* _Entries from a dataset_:
::::::::

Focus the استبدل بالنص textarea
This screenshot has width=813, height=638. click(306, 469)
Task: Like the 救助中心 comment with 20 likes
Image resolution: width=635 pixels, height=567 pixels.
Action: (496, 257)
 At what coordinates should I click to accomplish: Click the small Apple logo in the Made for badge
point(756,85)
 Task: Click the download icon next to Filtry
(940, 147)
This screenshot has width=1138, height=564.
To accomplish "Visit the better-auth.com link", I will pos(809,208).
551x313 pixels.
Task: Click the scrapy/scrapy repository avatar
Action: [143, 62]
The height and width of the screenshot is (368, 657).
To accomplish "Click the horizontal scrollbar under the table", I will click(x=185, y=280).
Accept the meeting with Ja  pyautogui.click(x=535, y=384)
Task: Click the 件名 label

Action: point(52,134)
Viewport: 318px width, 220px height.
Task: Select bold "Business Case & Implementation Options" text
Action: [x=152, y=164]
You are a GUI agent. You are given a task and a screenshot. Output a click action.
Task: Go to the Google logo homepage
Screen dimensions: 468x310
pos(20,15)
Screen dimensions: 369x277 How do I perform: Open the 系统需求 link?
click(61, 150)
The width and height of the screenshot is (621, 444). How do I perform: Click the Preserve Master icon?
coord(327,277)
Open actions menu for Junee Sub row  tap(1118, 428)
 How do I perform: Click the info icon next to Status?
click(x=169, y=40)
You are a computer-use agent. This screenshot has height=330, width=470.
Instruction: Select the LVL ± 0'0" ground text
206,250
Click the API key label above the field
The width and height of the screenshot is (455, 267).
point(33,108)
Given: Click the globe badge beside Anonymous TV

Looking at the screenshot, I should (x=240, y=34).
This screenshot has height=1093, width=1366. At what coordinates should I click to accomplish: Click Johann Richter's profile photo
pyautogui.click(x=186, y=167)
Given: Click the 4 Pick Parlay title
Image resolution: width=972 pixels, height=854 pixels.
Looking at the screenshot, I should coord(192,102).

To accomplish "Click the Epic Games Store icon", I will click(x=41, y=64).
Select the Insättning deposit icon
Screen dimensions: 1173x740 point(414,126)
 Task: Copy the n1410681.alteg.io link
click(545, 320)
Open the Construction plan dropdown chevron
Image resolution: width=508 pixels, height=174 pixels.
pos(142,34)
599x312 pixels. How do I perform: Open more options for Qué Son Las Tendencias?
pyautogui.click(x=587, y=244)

::::::::

* _Your goal_: Please rewrite the records above, replacing "How do I perform" with "How can I complete" wherever it appears and leaving everything else unchanged.

* _Complete output_:
Focus the استبدل بالنص textarea
This screenshot has width=813, height=638. click(306, 469)
Task: Like the 救助中心 comment with 20 likes
Image resolution: width=635 pixels, height=567 pixels.
Action: (496, 257)
 At what coordinates should I click to accomplish: Click the small Apple logo in the Made for badge
point(756,85)
 Task: Click the download icon next to Filtry
(940, 147)
This screenshot has width=1138, height=564.
To accomplish "Visit the better-auth.com link", I will pos(809,208).
551x313 pixels.
Task: Click the scrapy/scrapy repository avatar
Action: [143, 62]
The height and width of the screenshot is (368, 657).
To accomplish "Click the horizontal scrollbar under the table", I will click(x=185, y=280).
Accept the meeting with Ja  pyautogui.click(x=535, y=384)
Task: Click the 件名 label

Action: point(52,134)
Viewport: 318px width, 220px height.
Task: Select bold "Business Case & Implementation Options" text
Action: [x=152, y=164]
You are a GUI agent. You are given a task and a screenshot. Output a click action.
Task: Go to the Google logo homepage
Screen dimensions: 468x310
pos(20,15)
Screen dimensions: 369x277 How can I complete: Open the 系统需求 link?
click(61, 150)
The width and height of the screenshot is (621, 444). How can I complete: Click the Preserve Master icon?
coord(327,277)
Open actions menu for Junee Sub row  tap(1118, 428)
 How can I complete: Click the info icon next to Status?
click(x=169, y=40)
You are a computer-use agent. This screenshot has height=330, width=470.
Instruction: Select the LVL ± 0'0" ground text
206,250
Click the API key label above the field
The width and height of the screenshot is (455, 267).
point(33,108)
Given: Click the globe badge beside Anonymous TV

Looking at the screenshot, I should (x=240, y=34).
This screenshot has height=1093, width=1366. At what coordinates should I click to accomplish: Click Johann Richter's profile photo
pyautogui.click(x=186, y=167)
Given: Click the 4 Pick Parlay title
Image resolution: width=972 pixels, height=854 pixels.
Looking at the screenshot, I should coord(192,102).

To accomplish "Click the Epic Games Store icon", I will click(x=41, y=64).
Select the Insättning deposit icon
Screen dimensions: 1173x740 point(414,126)
 Task: Copy the n1410681.alteg.io link
click(545, 320)
Open the Construction plan dropdown chevron
Image resolution: width=508 pixels, height=174 pixels.
pos(142,34)
599x312 pixels. How can I complete: Open more options for Qué Son Las Tendencias?
pyautogui.click(x=587, y=244)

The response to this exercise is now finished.